__Aim of the exercise__. Collect every line below that contains the word "coordinates", copying each one in full.

__Exercise inputs__.
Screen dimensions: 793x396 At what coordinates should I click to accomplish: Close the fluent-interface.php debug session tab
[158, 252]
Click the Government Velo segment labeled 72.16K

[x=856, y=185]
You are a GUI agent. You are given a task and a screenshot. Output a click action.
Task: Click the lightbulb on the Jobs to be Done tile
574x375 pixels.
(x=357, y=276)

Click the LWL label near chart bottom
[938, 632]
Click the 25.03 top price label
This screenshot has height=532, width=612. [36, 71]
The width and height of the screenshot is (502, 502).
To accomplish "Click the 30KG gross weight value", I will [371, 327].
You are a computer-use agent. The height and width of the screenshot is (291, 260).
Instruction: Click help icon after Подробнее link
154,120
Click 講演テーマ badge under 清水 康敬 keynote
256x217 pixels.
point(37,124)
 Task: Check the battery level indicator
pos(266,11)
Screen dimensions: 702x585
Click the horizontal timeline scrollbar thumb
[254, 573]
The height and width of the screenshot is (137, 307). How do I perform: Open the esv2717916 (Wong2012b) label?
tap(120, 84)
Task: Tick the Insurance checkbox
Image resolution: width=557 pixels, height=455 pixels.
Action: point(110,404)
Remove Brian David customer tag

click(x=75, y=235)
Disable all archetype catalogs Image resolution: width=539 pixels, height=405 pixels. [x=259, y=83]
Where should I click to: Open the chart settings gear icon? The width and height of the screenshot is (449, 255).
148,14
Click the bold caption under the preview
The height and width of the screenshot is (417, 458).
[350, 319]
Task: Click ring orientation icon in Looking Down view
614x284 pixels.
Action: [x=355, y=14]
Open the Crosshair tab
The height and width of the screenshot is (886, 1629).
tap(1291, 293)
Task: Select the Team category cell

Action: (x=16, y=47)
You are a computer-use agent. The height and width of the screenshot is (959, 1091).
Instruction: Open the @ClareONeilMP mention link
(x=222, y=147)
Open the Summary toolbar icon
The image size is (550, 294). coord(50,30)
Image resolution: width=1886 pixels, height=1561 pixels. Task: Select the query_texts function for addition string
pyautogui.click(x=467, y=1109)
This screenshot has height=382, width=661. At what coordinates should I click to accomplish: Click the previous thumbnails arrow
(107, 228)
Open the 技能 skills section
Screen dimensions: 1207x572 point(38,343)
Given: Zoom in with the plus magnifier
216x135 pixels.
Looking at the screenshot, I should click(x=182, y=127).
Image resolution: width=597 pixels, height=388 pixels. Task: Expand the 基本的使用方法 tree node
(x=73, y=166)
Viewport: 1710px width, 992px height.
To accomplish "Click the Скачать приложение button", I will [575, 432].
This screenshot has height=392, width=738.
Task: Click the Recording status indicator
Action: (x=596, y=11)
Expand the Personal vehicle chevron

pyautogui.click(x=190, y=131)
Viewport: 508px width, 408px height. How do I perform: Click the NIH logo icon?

__Answer for the task__.
Screen dimensions: 793x396 At what coordinates should I click to accomplish: Close the fluent-interface.php debug session tab
This screenshot has height=382, width=661. At what coordinates should I click to accomplish: Click the previous thumbnails arrow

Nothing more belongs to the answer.